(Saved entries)
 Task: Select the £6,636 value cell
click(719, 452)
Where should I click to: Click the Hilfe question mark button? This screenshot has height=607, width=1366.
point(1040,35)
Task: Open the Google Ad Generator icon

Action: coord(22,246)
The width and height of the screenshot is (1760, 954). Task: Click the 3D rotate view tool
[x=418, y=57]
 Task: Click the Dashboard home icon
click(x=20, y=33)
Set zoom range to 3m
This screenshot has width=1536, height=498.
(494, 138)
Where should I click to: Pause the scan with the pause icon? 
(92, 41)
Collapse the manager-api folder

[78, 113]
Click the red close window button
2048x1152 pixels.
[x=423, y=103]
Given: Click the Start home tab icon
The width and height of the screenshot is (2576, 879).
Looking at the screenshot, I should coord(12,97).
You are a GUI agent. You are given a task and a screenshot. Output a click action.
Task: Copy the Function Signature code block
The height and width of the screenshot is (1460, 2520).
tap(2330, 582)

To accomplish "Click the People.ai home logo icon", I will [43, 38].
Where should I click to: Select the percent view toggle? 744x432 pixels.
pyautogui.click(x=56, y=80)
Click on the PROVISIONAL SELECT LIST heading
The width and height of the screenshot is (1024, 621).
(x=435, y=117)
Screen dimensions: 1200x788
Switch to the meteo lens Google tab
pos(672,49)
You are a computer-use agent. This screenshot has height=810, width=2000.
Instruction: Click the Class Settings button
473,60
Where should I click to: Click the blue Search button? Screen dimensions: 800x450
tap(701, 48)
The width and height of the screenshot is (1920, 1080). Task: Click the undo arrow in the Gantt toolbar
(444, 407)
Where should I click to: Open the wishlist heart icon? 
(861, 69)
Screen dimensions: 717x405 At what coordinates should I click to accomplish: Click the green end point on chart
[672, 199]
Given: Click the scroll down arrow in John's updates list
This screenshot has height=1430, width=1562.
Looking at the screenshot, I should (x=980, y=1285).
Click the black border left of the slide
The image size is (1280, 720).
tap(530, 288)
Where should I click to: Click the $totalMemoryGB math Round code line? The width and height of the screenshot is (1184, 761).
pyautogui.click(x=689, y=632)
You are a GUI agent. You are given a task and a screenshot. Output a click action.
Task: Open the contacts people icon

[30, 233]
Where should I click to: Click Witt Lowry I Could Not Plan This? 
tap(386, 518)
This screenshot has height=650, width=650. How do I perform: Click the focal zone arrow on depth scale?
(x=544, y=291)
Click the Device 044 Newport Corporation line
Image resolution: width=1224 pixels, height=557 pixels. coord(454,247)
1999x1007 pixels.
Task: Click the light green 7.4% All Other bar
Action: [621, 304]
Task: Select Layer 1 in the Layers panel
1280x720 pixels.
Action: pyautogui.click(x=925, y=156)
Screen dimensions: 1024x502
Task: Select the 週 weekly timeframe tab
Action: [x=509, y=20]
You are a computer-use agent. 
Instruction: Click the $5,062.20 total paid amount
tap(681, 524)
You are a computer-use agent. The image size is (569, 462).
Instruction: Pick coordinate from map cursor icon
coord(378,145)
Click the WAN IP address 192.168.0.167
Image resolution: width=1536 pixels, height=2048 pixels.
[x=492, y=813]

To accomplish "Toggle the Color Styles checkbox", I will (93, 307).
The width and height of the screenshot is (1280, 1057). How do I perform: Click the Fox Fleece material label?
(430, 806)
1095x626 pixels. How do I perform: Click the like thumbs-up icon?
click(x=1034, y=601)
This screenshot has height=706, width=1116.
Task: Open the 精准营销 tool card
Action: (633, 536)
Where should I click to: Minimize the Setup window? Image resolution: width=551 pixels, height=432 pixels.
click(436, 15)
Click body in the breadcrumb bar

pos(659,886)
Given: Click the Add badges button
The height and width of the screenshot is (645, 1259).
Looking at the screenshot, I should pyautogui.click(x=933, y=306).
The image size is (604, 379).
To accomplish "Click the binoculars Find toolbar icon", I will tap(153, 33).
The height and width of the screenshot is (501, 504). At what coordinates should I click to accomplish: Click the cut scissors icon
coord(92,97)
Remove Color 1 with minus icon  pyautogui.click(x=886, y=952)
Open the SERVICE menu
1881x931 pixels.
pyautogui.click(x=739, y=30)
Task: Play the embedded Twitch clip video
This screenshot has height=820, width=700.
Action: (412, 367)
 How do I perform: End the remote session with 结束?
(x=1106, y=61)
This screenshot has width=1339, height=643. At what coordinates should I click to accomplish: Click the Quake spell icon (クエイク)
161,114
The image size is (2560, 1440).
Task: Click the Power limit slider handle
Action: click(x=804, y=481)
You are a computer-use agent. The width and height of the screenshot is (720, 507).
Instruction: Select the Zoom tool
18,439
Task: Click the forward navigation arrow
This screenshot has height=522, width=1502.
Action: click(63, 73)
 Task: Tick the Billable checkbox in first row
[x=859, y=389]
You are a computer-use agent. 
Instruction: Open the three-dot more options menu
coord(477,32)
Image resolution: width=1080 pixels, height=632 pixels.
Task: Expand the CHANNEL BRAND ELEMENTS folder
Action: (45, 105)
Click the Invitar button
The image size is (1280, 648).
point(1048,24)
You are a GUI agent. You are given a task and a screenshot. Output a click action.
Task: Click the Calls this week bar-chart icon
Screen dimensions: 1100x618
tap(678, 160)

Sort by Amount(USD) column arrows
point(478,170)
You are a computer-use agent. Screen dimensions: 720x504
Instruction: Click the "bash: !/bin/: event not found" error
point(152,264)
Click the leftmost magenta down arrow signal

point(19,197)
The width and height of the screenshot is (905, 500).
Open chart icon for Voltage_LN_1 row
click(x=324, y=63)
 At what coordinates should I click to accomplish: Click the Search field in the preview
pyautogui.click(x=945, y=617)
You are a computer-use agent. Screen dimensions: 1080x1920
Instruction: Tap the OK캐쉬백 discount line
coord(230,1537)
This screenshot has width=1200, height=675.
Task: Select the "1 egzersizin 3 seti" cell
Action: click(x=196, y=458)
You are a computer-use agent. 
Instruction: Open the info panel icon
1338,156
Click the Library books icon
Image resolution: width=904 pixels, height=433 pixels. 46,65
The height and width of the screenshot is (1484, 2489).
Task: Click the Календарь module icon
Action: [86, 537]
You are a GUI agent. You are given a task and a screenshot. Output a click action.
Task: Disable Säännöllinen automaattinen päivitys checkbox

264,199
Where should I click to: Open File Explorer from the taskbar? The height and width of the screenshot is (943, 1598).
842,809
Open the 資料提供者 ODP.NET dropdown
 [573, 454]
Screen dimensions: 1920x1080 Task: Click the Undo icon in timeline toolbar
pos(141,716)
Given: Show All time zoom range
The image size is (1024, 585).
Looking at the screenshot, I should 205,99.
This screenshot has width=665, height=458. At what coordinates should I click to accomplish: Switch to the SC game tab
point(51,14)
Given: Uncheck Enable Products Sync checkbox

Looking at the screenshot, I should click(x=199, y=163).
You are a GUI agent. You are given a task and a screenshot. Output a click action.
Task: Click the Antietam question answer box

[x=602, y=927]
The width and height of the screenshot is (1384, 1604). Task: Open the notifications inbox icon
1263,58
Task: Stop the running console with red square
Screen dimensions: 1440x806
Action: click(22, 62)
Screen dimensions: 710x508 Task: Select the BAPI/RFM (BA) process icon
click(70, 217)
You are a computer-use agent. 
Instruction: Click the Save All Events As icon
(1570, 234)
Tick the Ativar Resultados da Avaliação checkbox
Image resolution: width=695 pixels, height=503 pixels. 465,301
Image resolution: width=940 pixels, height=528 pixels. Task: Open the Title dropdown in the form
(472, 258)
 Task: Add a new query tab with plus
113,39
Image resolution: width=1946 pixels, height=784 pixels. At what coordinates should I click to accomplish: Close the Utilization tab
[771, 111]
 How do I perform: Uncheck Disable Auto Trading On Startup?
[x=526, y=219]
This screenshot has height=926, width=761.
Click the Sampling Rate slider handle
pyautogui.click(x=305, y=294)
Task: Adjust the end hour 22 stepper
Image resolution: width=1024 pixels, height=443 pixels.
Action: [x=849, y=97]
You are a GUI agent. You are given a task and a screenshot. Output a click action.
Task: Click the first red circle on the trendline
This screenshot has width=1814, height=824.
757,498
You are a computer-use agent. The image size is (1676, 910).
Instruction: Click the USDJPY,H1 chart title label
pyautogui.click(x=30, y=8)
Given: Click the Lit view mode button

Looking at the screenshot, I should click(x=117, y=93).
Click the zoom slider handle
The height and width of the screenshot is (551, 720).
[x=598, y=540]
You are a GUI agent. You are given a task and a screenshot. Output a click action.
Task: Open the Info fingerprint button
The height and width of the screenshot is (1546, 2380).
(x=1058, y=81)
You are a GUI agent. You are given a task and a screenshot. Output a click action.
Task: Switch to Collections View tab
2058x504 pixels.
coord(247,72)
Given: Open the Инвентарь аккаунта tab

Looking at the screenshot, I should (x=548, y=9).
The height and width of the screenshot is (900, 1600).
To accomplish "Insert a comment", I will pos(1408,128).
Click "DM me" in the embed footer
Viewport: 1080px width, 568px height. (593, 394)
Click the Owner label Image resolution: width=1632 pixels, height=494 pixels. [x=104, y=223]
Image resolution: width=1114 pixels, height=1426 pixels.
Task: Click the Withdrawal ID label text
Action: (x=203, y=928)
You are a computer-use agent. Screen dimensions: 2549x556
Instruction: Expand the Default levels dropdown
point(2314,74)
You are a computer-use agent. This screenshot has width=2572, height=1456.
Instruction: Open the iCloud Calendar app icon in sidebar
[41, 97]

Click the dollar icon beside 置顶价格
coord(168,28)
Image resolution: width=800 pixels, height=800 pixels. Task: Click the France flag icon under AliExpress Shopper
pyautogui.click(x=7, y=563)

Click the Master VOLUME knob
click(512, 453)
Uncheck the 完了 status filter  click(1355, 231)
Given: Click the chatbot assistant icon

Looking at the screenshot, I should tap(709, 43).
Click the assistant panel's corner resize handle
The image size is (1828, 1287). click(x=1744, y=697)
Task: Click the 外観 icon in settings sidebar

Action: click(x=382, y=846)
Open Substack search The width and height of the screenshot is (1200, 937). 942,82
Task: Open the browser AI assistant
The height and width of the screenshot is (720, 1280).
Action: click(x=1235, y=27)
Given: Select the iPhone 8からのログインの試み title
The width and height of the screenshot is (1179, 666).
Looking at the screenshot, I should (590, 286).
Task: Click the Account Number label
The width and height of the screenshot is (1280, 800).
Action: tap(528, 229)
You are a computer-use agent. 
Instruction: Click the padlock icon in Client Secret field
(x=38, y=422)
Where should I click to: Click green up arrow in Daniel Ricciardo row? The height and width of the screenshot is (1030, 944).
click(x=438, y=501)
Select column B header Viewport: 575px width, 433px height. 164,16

• _Set exercise_
Rewrite the entries as a numbered list, starting at the top of the entries and ending at the line that contains "will [43, 38].". Omit blank lines.

• _Task output_
1.  Task: Select the £6,636 value cell
2. click(719, 452)
3. Where should I click to: Click the Hilfe question mark button? This screenshot has height=607, width=1366.
4. point(1040,35)
5. Task: Open the Google Ad Generator icon
6. Action: coord(22,246)
7. The width and height of the screenshot is (1760, 954). Task: Click the 3D rotate view tool
8. [x=418, y=57]
9.  Task: Click the Dashboard home icon
10. click(x=20, y=33)
11. Set zoom range to 3m
12. This screenshot has width=1536, height=498.
13. (494, 138)
14. Where should I click to: Pause the scan with the pause icon? 
15. (92, 41)
16. Collapse the manager-api folder
17. [78, 113]
18. Click the red close window button
19. 2048x1152 pixels.
20. [x=423, y=103]
21. Given: Click the Start home tab icon
22. The width and height of the screenshot is (2576, 879).
23. Looking at the screenshot, I should coord(12,97).
24. You are a GUI agent. You are given a task and a screenshot. Output a click action.
25. Task: Copy the Function Signature code block
26. The height and width of the screenshot is (1460, 2520).
27. tap(2330, 582)
28. To accomplish "Click the People.ai home logo icon", I will [43, 38].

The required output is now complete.